▸ Dataset entries:
━━━

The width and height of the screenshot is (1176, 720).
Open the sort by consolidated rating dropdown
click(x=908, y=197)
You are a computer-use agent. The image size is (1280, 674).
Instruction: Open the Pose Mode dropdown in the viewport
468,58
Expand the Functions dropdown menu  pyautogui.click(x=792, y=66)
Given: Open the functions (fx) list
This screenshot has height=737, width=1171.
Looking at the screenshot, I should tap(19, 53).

━━━

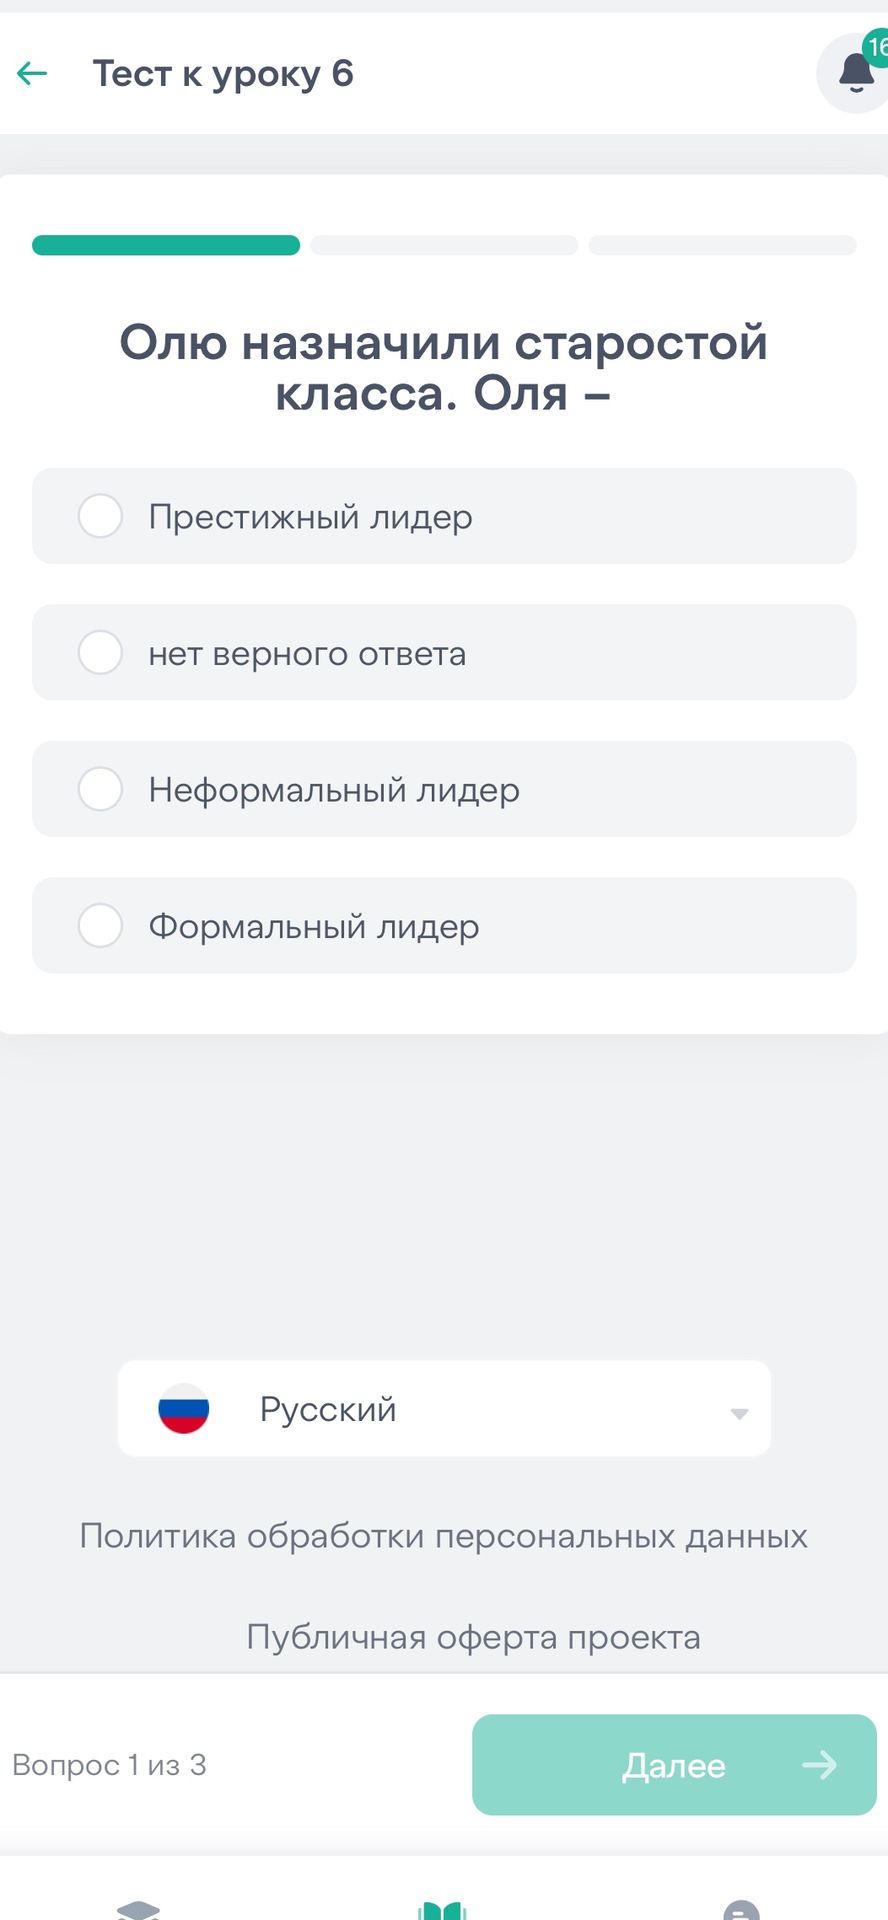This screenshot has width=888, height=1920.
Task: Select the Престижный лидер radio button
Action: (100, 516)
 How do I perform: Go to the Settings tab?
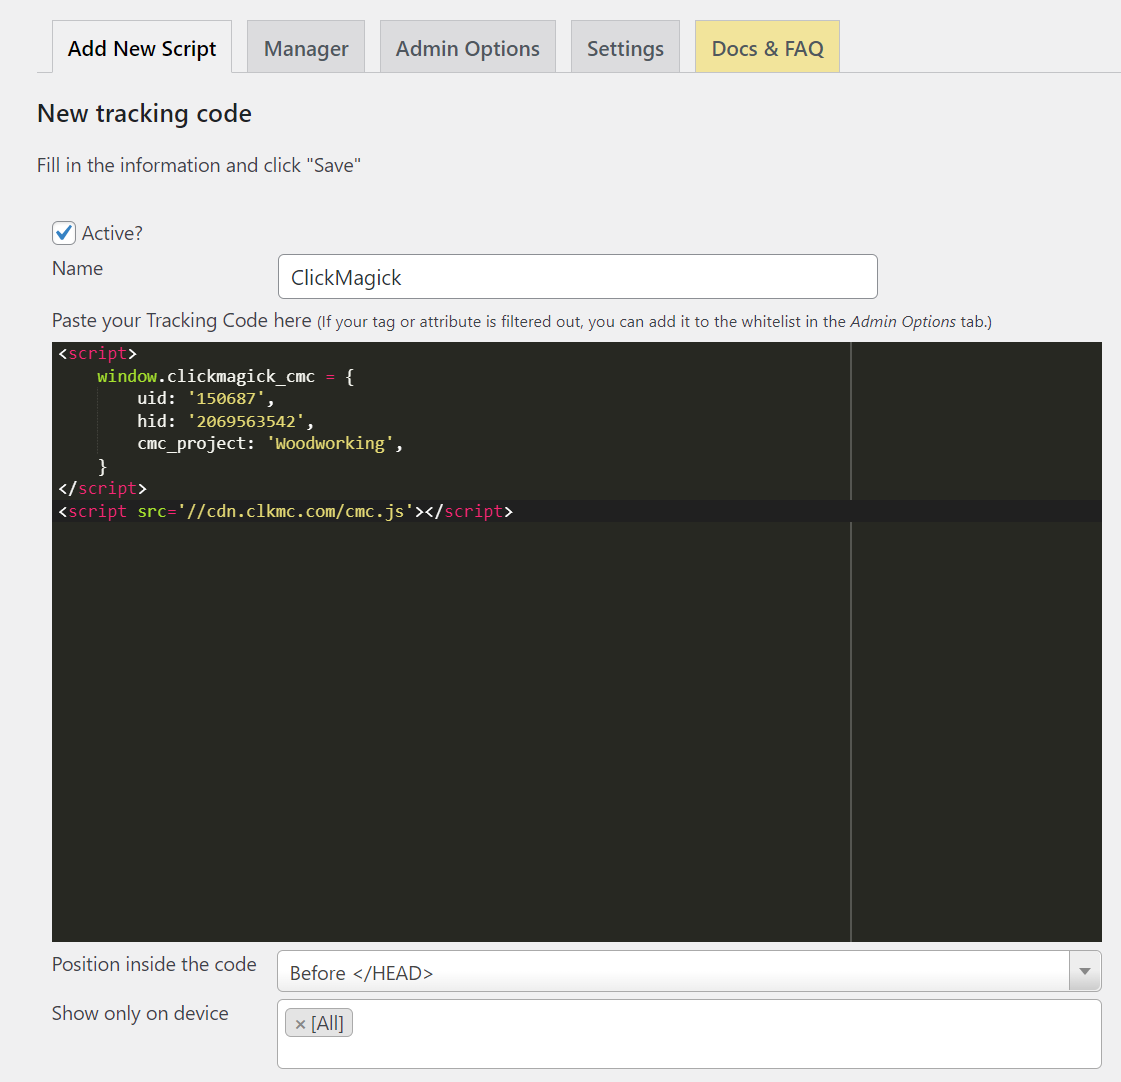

━━━

▸ Task statement:
Give back, word for word, only the lines above from the line holding "You are a computer-use" to the line holding "Given: Open the functions (fx) list", both included.

▸ The answer:
You are a computer-use agent. The image size is (1280, 674).
Instruction: Open the Pose Mode dropdown in the viewport
468,58
Expand the Functions dropdown menu  pyautogui.click(x=792, y=66)
Given: Open the functions (fx) list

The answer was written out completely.